Make a list of things you use every single day. Understand the need for each one of them. Try and experiment to live off a single suitcase for a few months and see what are those absolute essentials you need.

(3) Reduce the number of possessions you own

Get rid of items you no longer need. Declutter your home and digital storage. Don't put that arduous task of clearing out your hoarded items on top of your loved ones' heads after you move on.

(4) Reduce the number of tasks you do in your daily routine

If you reach a stage in your life where you no longer have the physical/mental ability to pursue a task, learn to let go of them. There is no point dumping those tasks on your loved ones, just because you consider them to be important. Your beliefs and values may not resonate with your children. Forcing them to perform such tasks will only lead to conflict.

(5) Reduce attachment towards any rituals or routines, though they might have helped you in the past. Do not be rigid about the exact procedures or steps. Go easy on yourself and your loved ones. 

(6) Change habits that are not life-serving

It is first our DUTY to take care of our health before we put the DUTY guilt on top of our spouse/children's heads. It is unfair that we let our loved ones face the consequences of our poor health choices. Let's analyze those habits that spoil our health and try to stop them as early as possible.

(7) Become self-reliant in basic tasks 

If you are a man, learn these in your 40s if you haven't done so earlier - making coffee/tea for yourself, cooking basic meals, serving your food, using a washing machine, washing the cups/plates that you use, etc.

If you are a woman, learn these in your 40s if you haven't done so earlier - handling finances, visiting banks, understanding expenses, investments, making online bill payments, etc.

Ensure there is shared knowledge among family members on where important documents are organized in the home and the digital world.

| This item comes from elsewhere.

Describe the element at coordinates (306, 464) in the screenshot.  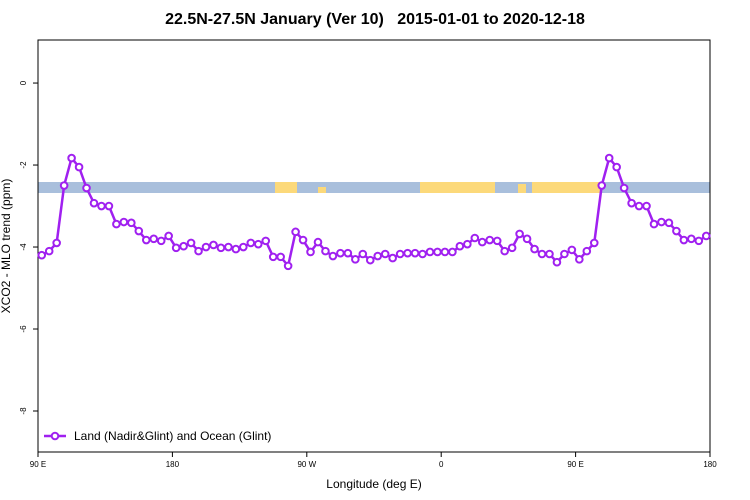
I see `x-tick-label: 90 W` at that location.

(8) Understand common mental patterns and habitual reactions through self-awareness and observation. If our patterns point to entitlement, worry, anxiety, fear, egoistic attitude, or demand energies, then these end up becoming a huge bottleneck in our 60s/70s, when our physical body isn't at its full potential and our mental faculties are slowing down. 

Keep in mind, that our spouse will also be going through similar changes, both physically and mentally. Our children will be in their 30s, working full time and raising their young children. Such habitual patterns will only cause more mental agony to others in the family.

(9) Reduce desires as you age

Our health situation might be limiting us on multiple fronts - be it a restriction of physical movement, diet restrictions, slowing down digestion, etc. Yes, we might have eaten 12 pooris in one go in our 40s, but our digestive fire in our 70s may not be able to take this load. Reduce the quantity of food intake and number of meals if possible.

The 40s is considered the ideal time to build our retirement corpus. Agree with this thought, but unless we prioritize the above-mentioned areas of life, the retirement corpus will lose its value in no time.